Date Joined May 2013
Total Posts : 1
   Posted 5/19/2013 7:30 AM (GMT -6)   
HI: I'm new here but am 76 years of age. Lived in the U.S. for 34 years and moved to Australia in 1971 with wife,five children and Cold Urticaria. Dad used to tease me when I was a child when I always got what is called "hives " in mid Summer when I went swimming. Also had a severe allergy to Wool and other materials including Pine Needles.

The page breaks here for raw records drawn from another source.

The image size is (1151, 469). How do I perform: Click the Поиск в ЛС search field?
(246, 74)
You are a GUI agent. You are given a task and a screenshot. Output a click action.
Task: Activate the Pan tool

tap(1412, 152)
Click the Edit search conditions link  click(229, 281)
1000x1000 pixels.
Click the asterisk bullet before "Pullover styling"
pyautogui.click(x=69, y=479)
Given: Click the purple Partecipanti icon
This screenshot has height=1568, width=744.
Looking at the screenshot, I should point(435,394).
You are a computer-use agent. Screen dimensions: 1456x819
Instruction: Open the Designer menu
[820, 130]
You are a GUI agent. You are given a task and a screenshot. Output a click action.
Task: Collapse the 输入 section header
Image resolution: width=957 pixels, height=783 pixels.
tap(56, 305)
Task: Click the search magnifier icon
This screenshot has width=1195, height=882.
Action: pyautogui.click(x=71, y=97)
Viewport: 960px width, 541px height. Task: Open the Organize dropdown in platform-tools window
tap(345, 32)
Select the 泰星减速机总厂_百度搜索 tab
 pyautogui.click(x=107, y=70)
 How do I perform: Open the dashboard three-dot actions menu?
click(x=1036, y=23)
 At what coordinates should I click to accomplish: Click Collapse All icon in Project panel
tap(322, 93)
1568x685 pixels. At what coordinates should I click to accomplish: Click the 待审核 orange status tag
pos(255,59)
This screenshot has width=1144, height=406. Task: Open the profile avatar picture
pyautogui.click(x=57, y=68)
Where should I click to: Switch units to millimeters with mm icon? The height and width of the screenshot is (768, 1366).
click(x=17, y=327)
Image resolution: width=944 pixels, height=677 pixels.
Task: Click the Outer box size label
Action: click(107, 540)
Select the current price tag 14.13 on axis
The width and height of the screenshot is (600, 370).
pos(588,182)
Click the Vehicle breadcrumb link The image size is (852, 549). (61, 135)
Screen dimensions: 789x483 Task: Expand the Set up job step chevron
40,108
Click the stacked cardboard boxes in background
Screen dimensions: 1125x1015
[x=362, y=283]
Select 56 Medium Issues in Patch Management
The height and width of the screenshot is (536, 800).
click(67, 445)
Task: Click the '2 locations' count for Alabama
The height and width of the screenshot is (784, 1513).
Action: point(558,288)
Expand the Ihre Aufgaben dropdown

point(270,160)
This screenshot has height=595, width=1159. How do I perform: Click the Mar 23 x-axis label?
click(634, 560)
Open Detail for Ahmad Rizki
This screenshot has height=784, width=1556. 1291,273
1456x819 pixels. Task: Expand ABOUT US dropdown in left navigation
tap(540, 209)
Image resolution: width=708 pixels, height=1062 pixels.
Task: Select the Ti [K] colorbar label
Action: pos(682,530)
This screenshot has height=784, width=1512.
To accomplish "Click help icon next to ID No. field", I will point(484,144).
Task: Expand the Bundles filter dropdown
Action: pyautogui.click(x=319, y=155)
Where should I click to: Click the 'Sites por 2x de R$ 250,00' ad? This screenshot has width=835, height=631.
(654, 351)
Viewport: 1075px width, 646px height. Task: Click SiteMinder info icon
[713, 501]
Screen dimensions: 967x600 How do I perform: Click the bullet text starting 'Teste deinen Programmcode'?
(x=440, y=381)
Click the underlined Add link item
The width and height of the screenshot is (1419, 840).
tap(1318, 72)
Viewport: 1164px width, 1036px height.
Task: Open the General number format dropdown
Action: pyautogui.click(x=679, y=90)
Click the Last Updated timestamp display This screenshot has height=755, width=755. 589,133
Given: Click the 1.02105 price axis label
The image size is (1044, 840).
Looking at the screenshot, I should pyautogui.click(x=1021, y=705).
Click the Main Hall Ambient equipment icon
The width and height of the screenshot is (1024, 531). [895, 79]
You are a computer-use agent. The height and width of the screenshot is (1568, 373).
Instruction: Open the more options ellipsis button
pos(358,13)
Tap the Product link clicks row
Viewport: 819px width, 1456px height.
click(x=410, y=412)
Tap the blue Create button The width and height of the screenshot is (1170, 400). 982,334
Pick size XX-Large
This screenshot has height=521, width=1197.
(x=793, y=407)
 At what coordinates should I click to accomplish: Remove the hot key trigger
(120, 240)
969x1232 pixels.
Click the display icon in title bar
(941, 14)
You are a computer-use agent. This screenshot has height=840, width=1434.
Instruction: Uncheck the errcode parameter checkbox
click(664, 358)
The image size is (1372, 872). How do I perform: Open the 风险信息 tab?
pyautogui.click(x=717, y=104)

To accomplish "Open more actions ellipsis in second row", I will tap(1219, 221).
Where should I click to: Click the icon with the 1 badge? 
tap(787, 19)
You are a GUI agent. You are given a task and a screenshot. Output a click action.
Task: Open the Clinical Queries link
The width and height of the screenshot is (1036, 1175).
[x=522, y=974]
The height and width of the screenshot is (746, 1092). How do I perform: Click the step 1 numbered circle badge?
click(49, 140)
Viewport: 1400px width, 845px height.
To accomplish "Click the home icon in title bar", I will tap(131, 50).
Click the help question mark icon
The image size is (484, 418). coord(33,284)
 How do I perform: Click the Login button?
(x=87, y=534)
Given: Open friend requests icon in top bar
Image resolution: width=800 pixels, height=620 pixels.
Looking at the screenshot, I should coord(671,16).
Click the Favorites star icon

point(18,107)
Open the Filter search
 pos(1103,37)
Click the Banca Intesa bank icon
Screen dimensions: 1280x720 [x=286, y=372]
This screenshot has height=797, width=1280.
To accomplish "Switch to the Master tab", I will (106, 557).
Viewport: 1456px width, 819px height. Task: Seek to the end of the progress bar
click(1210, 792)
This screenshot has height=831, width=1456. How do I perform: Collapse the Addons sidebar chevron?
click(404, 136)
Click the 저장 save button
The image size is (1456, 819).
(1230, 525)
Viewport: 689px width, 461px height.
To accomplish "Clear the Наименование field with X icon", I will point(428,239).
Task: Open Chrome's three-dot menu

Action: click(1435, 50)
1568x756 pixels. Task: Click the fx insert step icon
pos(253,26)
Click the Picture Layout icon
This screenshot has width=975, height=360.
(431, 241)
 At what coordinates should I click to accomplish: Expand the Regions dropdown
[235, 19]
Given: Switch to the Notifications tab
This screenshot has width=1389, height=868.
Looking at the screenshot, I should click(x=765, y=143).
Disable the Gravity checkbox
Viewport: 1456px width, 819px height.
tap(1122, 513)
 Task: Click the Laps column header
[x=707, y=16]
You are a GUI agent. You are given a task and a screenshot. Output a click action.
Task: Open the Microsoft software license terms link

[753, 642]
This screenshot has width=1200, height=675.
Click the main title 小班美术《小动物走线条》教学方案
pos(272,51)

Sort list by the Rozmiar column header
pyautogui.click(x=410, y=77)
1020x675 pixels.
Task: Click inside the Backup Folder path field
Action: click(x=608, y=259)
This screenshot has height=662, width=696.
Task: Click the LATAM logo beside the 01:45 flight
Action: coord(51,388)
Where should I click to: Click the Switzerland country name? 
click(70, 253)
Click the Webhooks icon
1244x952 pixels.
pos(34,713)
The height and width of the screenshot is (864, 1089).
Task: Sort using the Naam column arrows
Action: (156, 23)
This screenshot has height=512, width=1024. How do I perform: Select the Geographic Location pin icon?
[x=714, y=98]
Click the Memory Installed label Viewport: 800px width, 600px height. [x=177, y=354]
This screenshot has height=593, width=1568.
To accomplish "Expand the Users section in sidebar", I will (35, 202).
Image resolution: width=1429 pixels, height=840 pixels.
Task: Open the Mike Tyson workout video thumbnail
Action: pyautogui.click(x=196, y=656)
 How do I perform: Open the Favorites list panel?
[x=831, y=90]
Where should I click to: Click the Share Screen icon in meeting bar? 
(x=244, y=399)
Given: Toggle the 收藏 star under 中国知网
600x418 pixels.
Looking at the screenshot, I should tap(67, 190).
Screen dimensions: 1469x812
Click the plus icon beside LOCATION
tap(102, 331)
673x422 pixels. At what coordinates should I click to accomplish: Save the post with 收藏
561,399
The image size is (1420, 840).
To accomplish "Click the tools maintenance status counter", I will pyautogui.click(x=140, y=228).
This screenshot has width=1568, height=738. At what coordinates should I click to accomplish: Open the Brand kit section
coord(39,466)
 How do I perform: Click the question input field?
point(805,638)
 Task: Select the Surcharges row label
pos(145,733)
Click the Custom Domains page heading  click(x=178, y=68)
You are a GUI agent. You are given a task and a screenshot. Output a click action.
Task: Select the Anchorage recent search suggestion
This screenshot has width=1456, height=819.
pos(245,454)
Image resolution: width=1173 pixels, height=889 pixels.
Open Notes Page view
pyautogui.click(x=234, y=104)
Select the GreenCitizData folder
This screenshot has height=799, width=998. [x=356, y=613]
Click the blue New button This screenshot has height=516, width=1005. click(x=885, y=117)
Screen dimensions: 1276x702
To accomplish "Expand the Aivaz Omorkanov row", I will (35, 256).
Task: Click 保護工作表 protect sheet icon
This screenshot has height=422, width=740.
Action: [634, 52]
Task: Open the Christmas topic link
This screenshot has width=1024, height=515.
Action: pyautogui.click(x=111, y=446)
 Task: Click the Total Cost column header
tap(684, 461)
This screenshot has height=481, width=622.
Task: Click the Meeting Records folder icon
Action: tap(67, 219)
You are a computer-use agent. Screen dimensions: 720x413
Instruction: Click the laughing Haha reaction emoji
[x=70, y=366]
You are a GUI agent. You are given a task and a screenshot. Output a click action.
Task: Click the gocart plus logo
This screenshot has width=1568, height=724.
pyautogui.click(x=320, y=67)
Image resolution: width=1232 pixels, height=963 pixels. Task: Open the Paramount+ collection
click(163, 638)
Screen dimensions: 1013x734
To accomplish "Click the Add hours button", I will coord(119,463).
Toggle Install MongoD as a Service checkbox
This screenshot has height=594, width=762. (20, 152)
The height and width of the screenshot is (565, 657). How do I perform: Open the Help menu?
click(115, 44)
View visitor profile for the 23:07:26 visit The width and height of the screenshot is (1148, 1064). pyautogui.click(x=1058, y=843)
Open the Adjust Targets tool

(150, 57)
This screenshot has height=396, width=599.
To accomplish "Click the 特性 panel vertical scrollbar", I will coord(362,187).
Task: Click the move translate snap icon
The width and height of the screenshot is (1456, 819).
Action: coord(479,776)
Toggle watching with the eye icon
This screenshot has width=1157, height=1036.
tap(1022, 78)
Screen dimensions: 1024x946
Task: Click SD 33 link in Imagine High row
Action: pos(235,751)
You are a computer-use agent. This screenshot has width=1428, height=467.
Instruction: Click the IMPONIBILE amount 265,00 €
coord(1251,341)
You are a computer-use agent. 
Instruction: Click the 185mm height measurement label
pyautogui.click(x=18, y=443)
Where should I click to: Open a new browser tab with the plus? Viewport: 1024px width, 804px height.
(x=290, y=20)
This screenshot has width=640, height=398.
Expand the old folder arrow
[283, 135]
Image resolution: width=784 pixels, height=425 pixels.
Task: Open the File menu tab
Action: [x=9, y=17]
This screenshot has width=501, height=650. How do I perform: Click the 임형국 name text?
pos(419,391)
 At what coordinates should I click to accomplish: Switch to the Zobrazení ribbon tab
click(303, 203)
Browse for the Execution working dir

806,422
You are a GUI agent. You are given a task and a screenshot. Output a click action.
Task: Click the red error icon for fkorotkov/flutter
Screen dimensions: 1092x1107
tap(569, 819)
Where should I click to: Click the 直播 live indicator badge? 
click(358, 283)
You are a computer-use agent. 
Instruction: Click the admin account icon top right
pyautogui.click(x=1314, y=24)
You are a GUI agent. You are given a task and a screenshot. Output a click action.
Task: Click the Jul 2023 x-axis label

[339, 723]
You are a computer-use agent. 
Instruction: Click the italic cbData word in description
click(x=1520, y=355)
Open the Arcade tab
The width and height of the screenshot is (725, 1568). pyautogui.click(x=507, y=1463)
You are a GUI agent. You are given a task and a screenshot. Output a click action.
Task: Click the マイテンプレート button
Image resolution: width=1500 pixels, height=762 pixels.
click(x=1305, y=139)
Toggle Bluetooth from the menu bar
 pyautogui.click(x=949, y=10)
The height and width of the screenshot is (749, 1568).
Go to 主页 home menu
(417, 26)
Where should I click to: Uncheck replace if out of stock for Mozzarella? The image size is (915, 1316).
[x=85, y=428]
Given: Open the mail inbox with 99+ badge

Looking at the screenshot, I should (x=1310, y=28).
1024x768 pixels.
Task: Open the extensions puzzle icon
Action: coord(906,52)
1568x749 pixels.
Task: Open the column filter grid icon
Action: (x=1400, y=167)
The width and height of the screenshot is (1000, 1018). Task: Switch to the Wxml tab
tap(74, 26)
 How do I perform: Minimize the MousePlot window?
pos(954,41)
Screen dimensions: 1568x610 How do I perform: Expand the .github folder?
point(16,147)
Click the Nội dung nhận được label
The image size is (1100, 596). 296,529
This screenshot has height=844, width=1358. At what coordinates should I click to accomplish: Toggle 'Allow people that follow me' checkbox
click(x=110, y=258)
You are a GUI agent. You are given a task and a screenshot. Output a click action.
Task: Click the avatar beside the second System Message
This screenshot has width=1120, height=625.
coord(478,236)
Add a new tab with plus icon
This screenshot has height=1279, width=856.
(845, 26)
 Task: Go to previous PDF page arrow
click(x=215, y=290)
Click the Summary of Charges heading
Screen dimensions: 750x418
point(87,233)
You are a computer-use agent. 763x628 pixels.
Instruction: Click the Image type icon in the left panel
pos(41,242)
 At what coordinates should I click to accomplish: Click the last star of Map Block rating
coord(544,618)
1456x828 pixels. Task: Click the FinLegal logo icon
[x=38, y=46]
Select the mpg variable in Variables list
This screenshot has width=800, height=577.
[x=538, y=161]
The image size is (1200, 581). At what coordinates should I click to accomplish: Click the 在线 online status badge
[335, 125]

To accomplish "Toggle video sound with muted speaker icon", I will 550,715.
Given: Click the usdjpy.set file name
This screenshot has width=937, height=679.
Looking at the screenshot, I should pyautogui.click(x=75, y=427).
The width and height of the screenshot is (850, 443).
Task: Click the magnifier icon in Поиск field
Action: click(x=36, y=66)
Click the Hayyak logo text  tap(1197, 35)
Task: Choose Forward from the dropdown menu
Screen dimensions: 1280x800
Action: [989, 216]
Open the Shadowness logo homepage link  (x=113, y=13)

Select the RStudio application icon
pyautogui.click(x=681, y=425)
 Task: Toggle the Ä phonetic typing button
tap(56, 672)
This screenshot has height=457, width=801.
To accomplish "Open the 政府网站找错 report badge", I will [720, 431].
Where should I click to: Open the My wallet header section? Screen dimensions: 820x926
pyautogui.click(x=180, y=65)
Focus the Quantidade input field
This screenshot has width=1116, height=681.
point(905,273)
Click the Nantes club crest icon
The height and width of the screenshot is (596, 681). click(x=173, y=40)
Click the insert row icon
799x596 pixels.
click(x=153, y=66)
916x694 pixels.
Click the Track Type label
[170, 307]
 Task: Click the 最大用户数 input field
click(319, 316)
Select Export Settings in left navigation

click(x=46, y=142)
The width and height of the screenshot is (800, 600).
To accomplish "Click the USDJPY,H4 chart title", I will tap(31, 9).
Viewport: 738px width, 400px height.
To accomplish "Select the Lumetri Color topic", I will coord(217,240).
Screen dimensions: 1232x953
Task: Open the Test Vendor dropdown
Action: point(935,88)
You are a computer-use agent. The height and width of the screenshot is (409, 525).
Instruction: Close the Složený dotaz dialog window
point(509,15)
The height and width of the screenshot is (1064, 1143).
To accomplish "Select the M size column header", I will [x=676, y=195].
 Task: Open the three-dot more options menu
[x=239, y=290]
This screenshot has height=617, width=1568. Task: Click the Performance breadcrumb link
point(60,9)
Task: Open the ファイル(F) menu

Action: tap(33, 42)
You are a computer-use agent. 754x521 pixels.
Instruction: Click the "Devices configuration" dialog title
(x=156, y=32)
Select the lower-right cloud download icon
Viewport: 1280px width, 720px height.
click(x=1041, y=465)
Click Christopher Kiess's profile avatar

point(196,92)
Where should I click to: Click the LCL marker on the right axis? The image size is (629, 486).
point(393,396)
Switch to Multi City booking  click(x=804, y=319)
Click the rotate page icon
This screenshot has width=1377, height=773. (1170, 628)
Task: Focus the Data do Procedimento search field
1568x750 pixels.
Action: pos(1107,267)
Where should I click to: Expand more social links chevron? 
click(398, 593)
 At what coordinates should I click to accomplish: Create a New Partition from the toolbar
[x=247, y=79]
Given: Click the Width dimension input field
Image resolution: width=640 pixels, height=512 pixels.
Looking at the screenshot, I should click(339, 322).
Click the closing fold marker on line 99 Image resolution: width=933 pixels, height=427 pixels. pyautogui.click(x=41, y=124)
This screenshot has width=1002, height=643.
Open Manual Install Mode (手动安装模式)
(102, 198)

I don't recall when I was finally "diagnosed" as being afflicted with Cold Urticaria and apparently it is rare. Does anyone know how uncommon it is Worldwide? A few years ago I read a Blog from a lady in Canada who also is affected. Most people,including some Doctors have never heared about it or even believe that there is such a thing and I am not aware of a cure.
In my situation, it is usually activated when I am in any place where the temperature is 66 degrees or below. It used to be 60 degrees but as I get older it kicks in at higher temperatures and sometimes by my own body sweat. I cannot stay long in many supermarkets,especially where items are kept cool and Air Conditioners are often a problem.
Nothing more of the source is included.